In conclusion, what you need to remember is that old CRT monitors were non linear. The relationship between the pixel value and the brightness on the screen follows a power curve which exponent is roughly around 1/2.35 to 1/2.5. To compensate we had to apply a gamma a 2.35 to 2.5 gamma correction to the image. Nowadays we don't use CRT monitors anymore; they are replaced by display technologies (LCD, LED) which are linear. However (and this is the reason the sRGB color space was invented) we still decided to apply a 1/2.2 gamma encoding to the image data to maximize the number of lower values we could encode in 8 bits RGB images.

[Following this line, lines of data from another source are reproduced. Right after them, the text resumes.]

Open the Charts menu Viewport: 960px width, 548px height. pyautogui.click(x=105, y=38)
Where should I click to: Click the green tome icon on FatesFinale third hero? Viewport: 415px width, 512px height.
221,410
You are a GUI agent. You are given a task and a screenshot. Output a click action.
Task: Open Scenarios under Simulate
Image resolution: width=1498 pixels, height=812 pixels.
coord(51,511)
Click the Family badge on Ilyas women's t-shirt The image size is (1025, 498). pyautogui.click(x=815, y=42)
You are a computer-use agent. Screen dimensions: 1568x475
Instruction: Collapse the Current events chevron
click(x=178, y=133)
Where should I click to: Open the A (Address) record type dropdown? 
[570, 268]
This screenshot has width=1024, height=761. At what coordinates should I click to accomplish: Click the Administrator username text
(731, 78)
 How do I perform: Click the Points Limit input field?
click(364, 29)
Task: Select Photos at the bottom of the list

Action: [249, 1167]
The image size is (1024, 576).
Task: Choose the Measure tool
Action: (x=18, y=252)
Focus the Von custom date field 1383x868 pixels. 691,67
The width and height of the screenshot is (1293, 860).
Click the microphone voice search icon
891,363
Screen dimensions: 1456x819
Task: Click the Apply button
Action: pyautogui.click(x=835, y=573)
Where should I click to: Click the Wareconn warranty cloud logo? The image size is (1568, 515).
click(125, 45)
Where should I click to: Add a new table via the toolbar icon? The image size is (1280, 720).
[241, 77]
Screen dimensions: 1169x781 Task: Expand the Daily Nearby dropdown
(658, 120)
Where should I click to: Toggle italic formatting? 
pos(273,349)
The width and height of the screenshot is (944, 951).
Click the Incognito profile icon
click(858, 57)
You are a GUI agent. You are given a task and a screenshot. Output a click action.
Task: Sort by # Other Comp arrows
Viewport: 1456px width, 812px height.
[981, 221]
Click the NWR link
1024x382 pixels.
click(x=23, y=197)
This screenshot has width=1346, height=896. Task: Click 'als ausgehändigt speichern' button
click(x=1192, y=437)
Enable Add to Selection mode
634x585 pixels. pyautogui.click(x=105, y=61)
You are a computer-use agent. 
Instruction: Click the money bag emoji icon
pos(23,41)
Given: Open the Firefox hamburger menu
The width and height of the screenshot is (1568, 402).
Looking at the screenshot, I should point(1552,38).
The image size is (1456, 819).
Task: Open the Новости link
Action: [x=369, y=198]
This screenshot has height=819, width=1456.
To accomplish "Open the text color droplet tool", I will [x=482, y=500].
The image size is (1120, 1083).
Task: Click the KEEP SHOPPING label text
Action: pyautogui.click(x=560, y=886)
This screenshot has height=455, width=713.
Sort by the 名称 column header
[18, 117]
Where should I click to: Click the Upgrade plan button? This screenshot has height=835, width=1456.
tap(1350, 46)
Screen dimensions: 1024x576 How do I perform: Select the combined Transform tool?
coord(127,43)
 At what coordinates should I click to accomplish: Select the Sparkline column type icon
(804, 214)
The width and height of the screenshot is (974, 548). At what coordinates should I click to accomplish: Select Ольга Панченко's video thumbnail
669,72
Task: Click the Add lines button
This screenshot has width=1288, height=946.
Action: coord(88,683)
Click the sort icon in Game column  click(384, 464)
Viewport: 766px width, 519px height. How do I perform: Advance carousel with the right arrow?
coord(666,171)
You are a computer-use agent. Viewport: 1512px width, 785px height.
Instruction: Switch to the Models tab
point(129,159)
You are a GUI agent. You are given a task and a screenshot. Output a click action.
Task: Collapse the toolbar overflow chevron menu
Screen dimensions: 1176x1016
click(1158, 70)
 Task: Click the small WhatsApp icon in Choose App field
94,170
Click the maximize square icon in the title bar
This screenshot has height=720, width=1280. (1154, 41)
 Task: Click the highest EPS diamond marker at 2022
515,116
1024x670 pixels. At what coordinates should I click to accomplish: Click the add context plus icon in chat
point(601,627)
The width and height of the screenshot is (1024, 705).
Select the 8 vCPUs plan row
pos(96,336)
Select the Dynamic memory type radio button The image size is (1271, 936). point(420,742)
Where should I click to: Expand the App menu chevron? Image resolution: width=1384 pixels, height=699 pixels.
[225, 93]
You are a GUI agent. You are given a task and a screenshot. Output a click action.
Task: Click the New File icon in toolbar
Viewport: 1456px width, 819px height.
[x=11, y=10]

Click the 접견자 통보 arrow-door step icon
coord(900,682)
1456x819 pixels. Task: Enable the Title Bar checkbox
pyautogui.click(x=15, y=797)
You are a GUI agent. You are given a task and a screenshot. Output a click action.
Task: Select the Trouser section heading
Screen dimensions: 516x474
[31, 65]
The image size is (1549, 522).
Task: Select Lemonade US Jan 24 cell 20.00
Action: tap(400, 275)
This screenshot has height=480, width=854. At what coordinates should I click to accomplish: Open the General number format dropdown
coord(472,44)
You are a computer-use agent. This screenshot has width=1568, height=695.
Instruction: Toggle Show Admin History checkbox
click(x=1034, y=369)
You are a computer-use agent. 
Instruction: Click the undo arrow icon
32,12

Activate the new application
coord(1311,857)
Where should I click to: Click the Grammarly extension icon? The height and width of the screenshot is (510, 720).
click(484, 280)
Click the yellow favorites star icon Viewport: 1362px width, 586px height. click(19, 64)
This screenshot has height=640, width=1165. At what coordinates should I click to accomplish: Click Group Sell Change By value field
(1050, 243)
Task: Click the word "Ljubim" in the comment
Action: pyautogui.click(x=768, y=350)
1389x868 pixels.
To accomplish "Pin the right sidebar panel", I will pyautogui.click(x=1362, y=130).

To display these images linearly, a 2.2 gamma correction is applied to the screen (no matter which device technology you use which is likely to be these days a screen which can display pixel values linearly). End of story. The main misconception regarding this whole 2.2 gamma topic is that, it is necessary to correct the non-linearity of your screen. If it used to be true in the old days, it is not true today as displays are now linear. Screens only apply a 2.2 gamma correction to "remove" the gamma encoding applied to 8 bits RGB images.

This gamma encoding is only necessary for image formats saving data using 8 bits per pixel per channel. Gamma encoding is not necessary for file formats saving pixel values using 16 (half float) or 32 bits (float) per pixel per channel (you will find more details on this topic in the next chapter) as they provide enough numerical precision to store all the nuances of tones we need. Even though we could use these formats instead, they use more disk space and more bandwidth when transferred on the internet, and for these reasons, 8 bits file formats such as JPEG, PNG, TGA, etc. are still the standard for storing images (this apply to video images as well). If you work in the graphics industry though, it is likely that you already use 16 or 32 bits file format such as TIFF, OpenEXR, HDR, RAW, in which case it is important that you don't forget to remove the 2.2 screen gamma correction in order to watch these images in linear.

The sRGB Color Space

The sRGB color space was an attempt from Microsoft and HP (in 1996 ) to come up with a way of standardising the encoding of pixel values in 8 bits RGB images. The format enforces the use of a gamma 1/2.2 (technically the exponent is actually 2.4). Encoding the gamma was originally motivated by the necessity of compensating for the CRT non-linearity but is now justified for the reasons we have mentioned above (we can encode more data in the lower tones). In a future version of this document we will provide more information on this color space (the technical specifications of the format are are easy to find on the web). We have only mention it here because most of the images you are looking or downloading from the web are probably encoded using this format. Remember though that 3D engines work in linear color space so if you intend to use an sRGB image as a texture source or if you pick up colors from the image you will need to "linearise" the image first (aka apply a 2.2 gamma correction to image).